Other subplots receiving votes:
Something to prove -- Kyle Busch made a mockery of parity during the 2008 regular season, then fell to pieces when the money was on the table. A guy with that much talent, that level of equipment and knowledge, AND something to prove? Scary.
Main course -- We had Sliced Bread antipasti in 2008. Now its time for the main course. The Italian Stallion, Joey Logano, the most-hyped driver in NASCAR history, finally hits the racetrack full time. Living up to the hype won't be easy, but then again no driver has ever begun a career with better infrastructure behind him.
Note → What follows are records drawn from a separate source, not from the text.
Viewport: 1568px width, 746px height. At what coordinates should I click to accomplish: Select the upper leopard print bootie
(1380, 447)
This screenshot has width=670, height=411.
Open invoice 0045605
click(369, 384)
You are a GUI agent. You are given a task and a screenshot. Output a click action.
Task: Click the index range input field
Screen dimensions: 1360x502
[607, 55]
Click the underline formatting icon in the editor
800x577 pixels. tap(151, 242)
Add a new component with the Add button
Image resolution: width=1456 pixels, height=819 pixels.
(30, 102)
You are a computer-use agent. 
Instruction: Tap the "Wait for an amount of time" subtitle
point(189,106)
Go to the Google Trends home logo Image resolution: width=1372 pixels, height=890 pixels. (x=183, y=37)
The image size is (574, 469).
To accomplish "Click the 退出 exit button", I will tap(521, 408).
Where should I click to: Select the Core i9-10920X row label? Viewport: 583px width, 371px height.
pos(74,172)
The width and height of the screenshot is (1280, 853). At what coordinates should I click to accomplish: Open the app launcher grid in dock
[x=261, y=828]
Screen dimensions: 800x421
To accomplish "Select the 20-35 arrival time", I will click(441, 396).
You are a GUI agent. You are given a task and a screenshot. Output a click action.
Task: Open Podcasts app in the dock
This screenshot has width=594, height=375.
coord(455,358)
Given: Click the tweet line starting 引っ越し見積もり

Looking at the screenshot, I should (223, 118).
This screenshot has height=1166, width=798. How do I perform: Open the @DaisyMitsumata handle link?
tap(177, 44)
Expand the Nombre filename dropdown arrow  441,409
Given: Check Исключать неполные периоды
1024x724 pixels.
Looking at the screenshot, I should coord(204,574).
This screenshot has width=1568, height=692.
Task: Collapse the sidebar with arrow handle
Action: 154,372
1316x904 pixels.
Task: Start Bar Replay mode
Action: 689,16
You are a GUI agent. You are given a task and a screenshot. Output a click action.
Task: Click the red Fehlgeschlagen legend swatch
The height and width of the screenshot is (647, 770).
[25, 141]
Back in the Sadler -- Elliott Sadler had an interesting offseason. He found out before Christmas he was getting fired, replaced in the No. 19 by AJ Allmendinger despite having recently signed an extension through 2010. Hence, he felt he had no choice but to threaten legal action to retain his seat. It worked and he kept his ride, but how will the wounds heal? Is the team united? Will this light a fire under everyone? Total soap opera ...
Five-time champ, finally? -- Is Jeff Gordon done? Some detractors think so, based largely on the fact the four-time champ failed to win a race in 2008, marking the first time he's gone winless since his rookie season in 1993. Certainly the No. 24 team has room for improvement. They have to learn to put together complete races. Gordon said time and again last season that they weren't doing so -- the car was great when the pit crew struggled and vice versa. And Gordon made his share of mistakes, too. But they're still a great team, and they enter '09 with a point to prove. It'll be fun to see if the (black!) No. 24 can reestablish excellence, and watch Steve Letarte grin at the haters. For the record: My prediction is they'll do it. Gordon might just win the Daytona 500.
New and improved? -- Teams have a full season's experience with the new car. Incessant complaining about an inability to pass showered the garage in 2008, but by the end of the season the competition improved quite a bit. Will that continue?
Junior ... -- Whatever Dale Earnhardt Jr. does is a story. Dude grows a beard and it's a headline nationwide.